◆ **WHAT THE TASK ASKS**: Find each line in the listing below that contains the string "meow", and copy those lines out in full.

RECORDS Block Start

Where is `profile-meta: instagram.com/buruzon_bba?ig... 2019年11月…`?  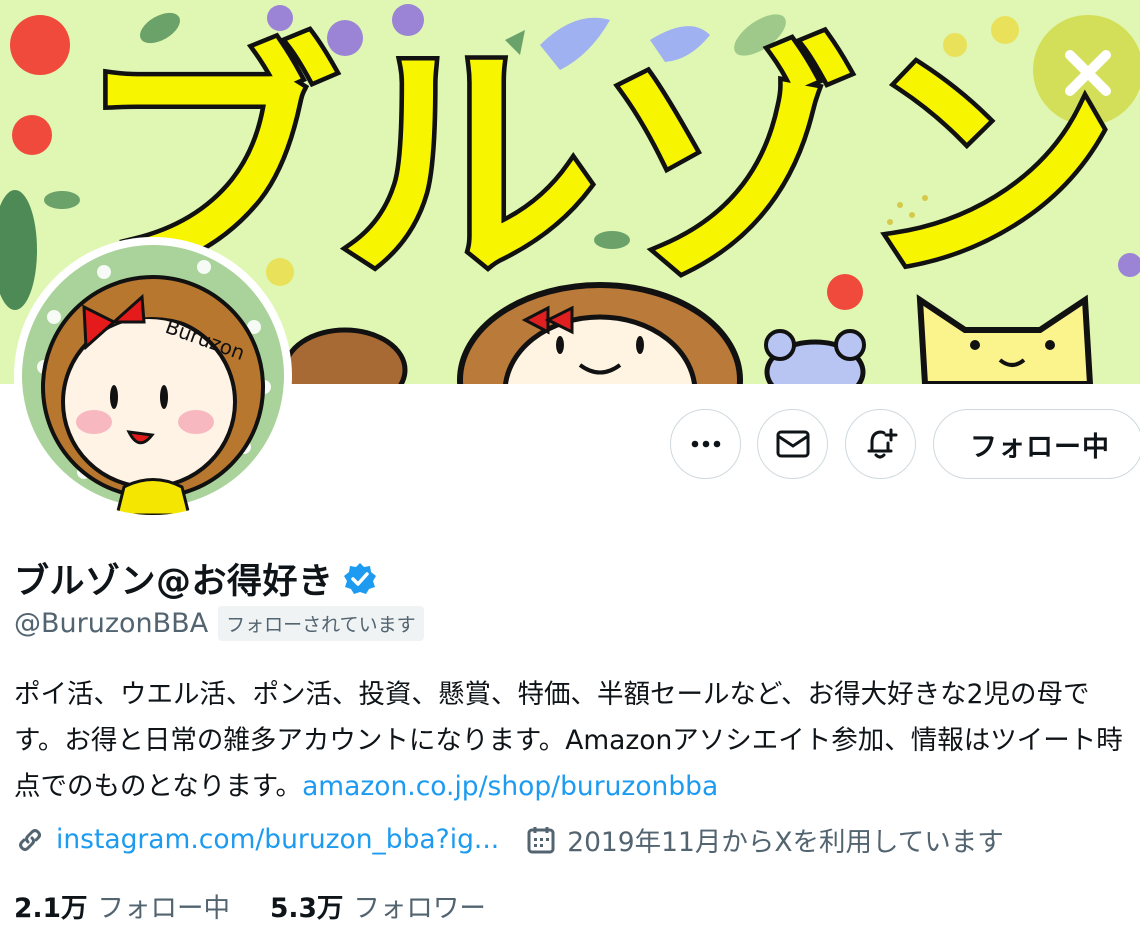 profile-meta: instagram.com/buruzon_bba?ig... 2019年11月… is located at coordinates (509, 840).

RECORDS Block End
RECORDS Block Start

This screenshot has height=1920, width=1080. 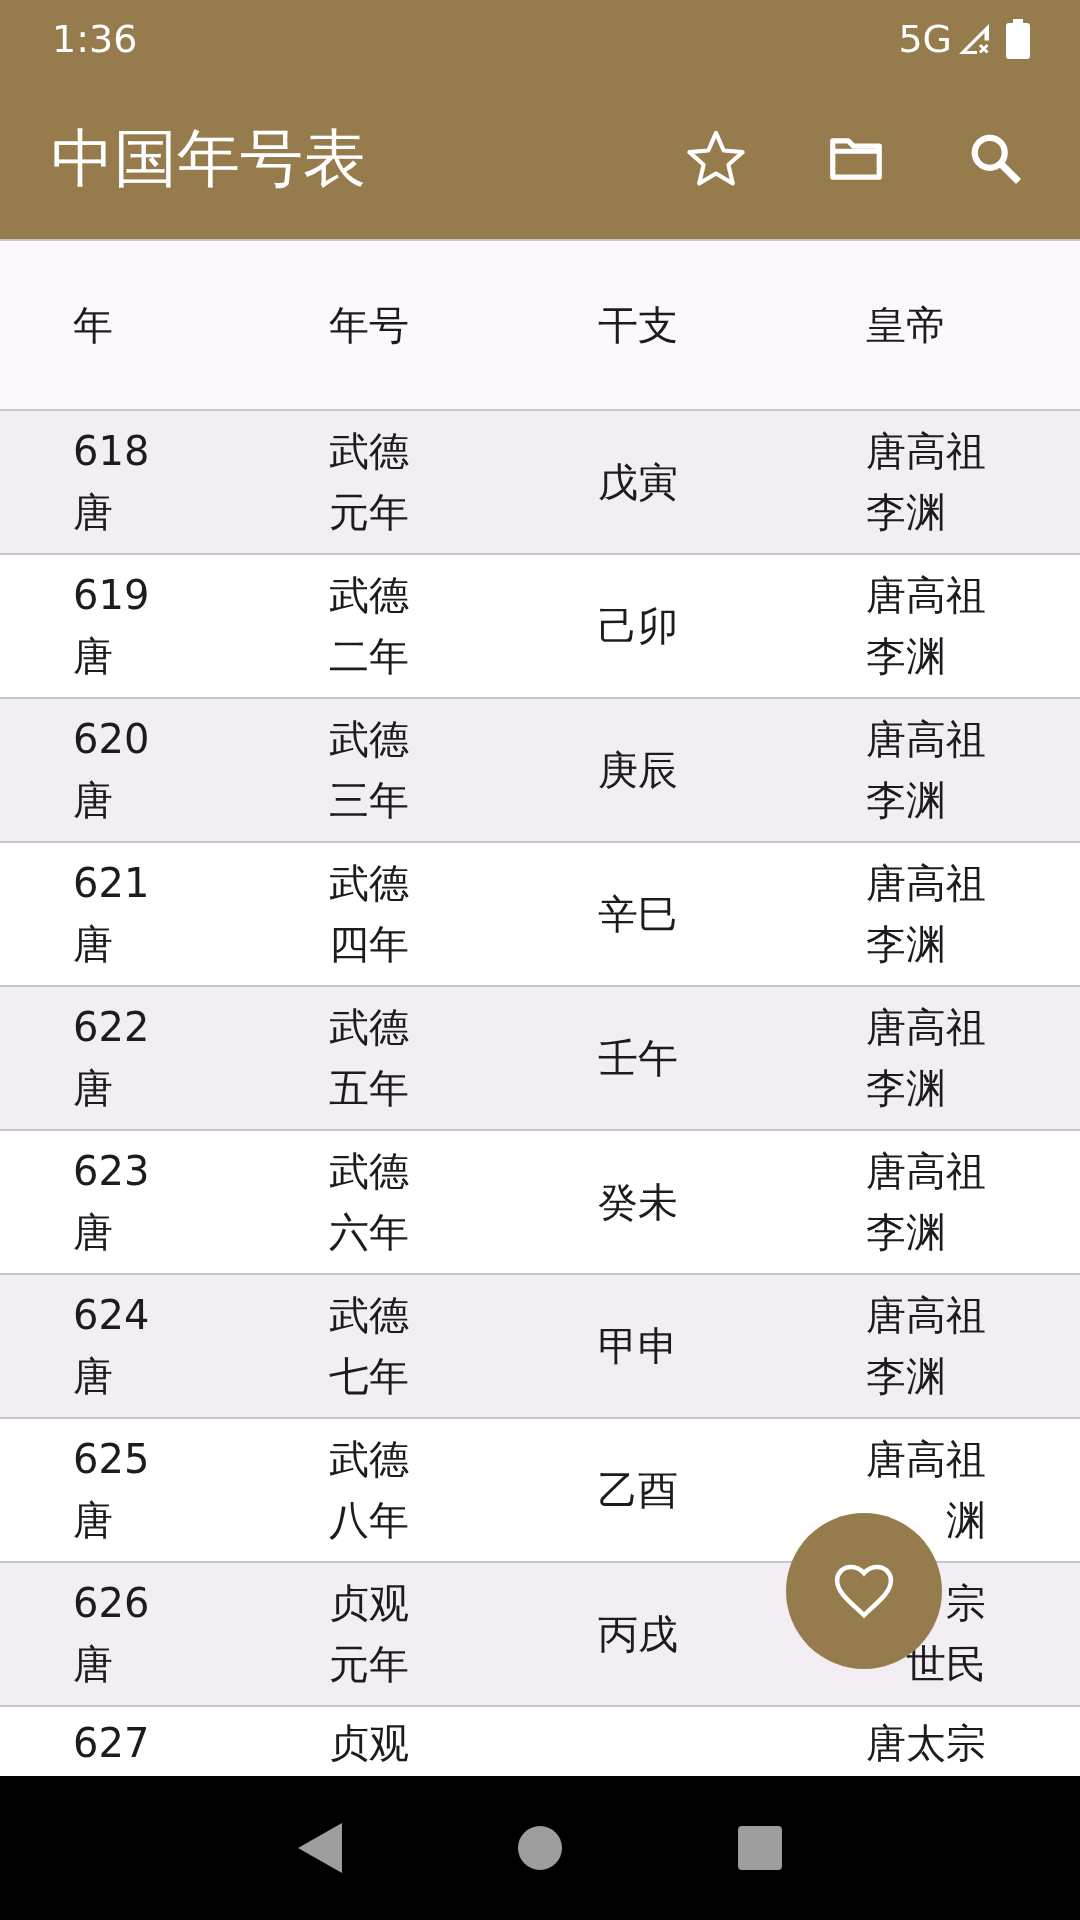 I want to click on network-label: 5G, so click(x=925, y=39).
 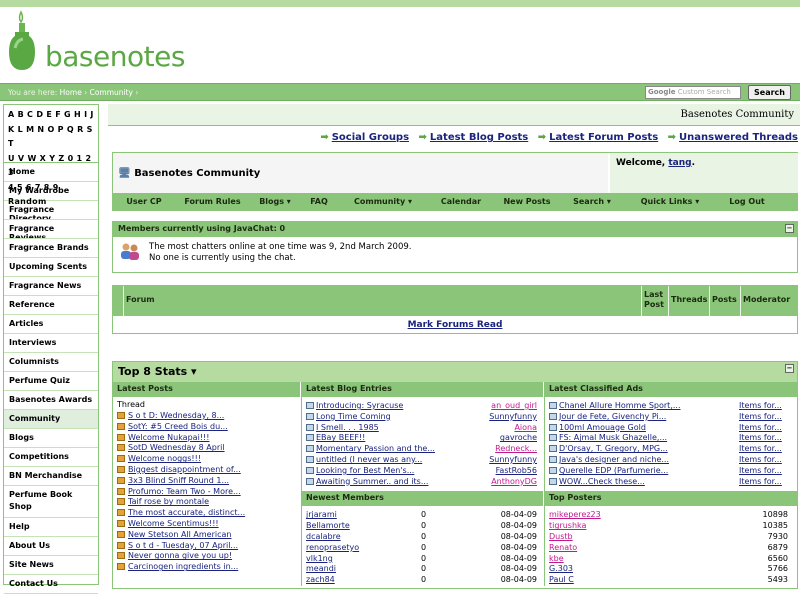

RECORDS Block End
RECORDS Block Start

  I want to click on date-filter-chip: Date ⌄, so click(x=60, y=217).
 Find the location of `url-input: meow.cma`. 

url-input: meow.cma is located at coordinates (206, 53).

RECORDS Block End

◆ **OUTPUT**:
 Find the location of `url-input: meow.cma`. 
url-input: meow.cma is located at coordinates (206, 53).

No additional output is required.